Reports: Passing Universal Healthcare Could Kill The GOP

Barack Obama's selection of Tom Daschle as Health and Human Services Secretary, as well as "health reform czar," signals that the incoming president is serious about passing comprehensive healthcare reform. Over at the think tank Cato, Michael Cannon warns that blocking any such legislation is vital for the GOP's survival (h/t Kos):

Ditto Baucus' health plan. And Kennedy's. And Wyden's.

Why? Norman Markowitz, a contributing editor at PoliticalAffairs.net (motto: "Marxist Thought Online"), makes an interesting point about how making citizens dependent on the government for their medical care can change the fates of political parties:

A "single payer" national health system - known as "socialized medicine" in the rest of the developed world - should be an essential part of the change that the core constituencies which elected Obama desperately need. Britain serves as an important political lesson for strategists. After the Labor Party established the National Health Service after World War II, supposedly conservative workers and low-income people under religious and other influences who tended to support the Conservatives were much more likely to vote for the Labor Party...

James Pethokoukis, at U.S. News and World Report, draws the same conclusion as Cannon does from Markowitz's analysis of how universal healthcare changed the political dynamic in Britain:

The GOP strategist had been joking about the upcoming presidential election and giving his humorous assessments of the candidates. Then he suddenly cut out the schtick and got scary serious. "Let me tell you something, if Democrats take the White House and pass a big-government healthcare plan, that's it. Game over. Government will dominate the economy like it does in Europe.

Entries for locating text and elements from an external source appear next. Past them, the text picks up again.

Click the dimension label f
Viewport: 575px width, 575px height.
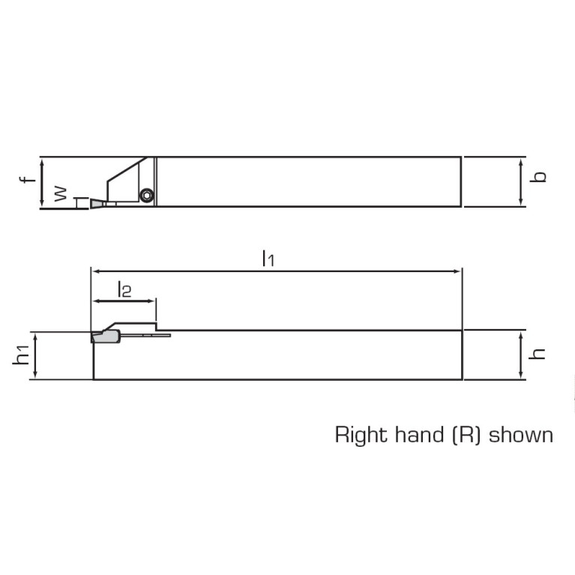[x=25, y=181]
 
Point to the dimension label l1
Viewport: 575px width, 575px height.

Conservatives will spend the rest of their lives trying to turn things around and they will fail..."

...Recently, I stumbled across this analysis of how nationalized healthcare in Great Britain affected the political environment there. As Norman Markowitz in Political Affairs, a journal of "Marxist thought," puts it: "After the Labor Party established the National Health Service after World War II, supposedly conservative workers and low-income people under religious and other influences who tended to support the Conservatives were much more likely to vote for the Labor Party when health care, social welfare, education and pro-working class policies were enacted by labor-supported governments."

Passing Obamacare would be like performing exactly the opposite function of turning people into investors. Whereas the Investor Class is more conservative than the rest of America, creating the Obamacare Class would pull America to the left. Michael Cannon of the Cato Institute, who first found that wonderful Markowitz quote, puts it succinctly in a recent blog post: "Blocking Obama's health plan is key to the GOP's survival."